Thought experiment time. Imagine you get an e-mail that starts like this.



That’s an obvious scam, right? It doesn’t take much to figure that out. But why is it so easy to tell? Because none of it makes sense in context. First, the sender doesn’t know even your gender, meaning that they sent this to a random person they don’t know. Second, you have no connection to Nigeria, don’t know any princes there and there is no reason they would contact you as if you were a trusted person to them. The story falls apart immediately if you think about it. 

As a side note: many scams are intentionally poorly written and make little sense to ensure that the scammer can filter out people who would likely not fall for it. Don’t mistake it for poor execution on their part.


How do we make this scam better? By making it more relevant and believable. What if you knew much more about me and could easily adjust some facts to make the message more likely to be true? Imagine, for example, that you claimed to be a person from a company I used to work for. You could easily fabricate details about when we used to work together and how your need relates to my position there. You could maybe name a person who I knew who also worked there at the time. Maybe you could refer to the location where we worked. All this is public information if you go through my LinkedIn profile, my contacts and my work history. It would make for a much better scam. Best of all, you could likely do most of this automatically – just create a few templates for the message and let the system fill in the blanks based on work history and other information about the person.
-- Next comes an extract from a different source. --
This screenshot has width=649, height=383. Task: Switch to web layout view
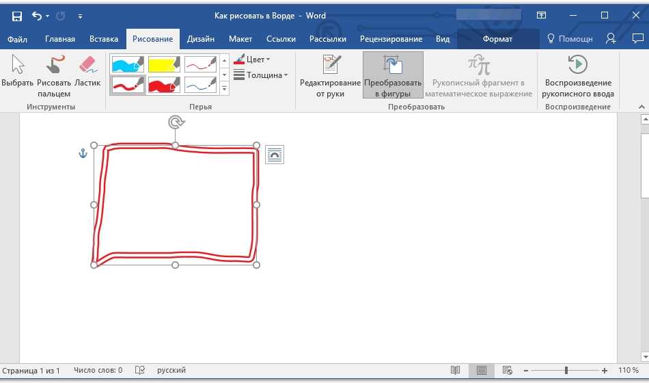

Let’s compare the previous e-mail to this one:



It’s instantly a better scam that looks to get information from me regarding IT systems I might know something about. Maybe I would reply with some names of people I know who could tell more about it. Maybe I would just talk a bit about what I remember. All this by just taking some simple details that are public knowledge and using them to weave a good story that compels me to help an old buddy – fake one, mind you – out in a tough situation.

The problem is, we can’t entirely predict how information about us can be combined to create new information that we would not want others to know. Few years ago, the Cambridge Analytica case regarding abuse of Facebook data made headlines because the company found and exploited the collected data in innovative ways. It wasn’t entirely obvious at first glance that by knowing all sorts of information about people, one could determine their political leaning and target the right people to win over votes. Most people would not mind sharing such basic information but they might very well object to what ultimately happened.

It does not look like the pace of data breaches is slowing time anytime soon. The problem is tough to solve as we must trust every single company that holds our information to keep it safe. Worse yet, we must also trust companies that just went and collected our information from other sources to do the same. I wish I had a solution to offer to you that would magically make the problem go away. Unfortunately, there is no one simple thing you can implement by yourself. Different stakeholders, ranging from legislative bodies to companies and down to individual developers are coming up with different ways to address the issue. 

In the meanwhile, be safe out there and make sure you do your part by following the security best practices. And really, go check if you were affected and switch out passwords for good measure if so. Maybe also turn on the multi-factor authentication (MFA) for services you use while you are at it.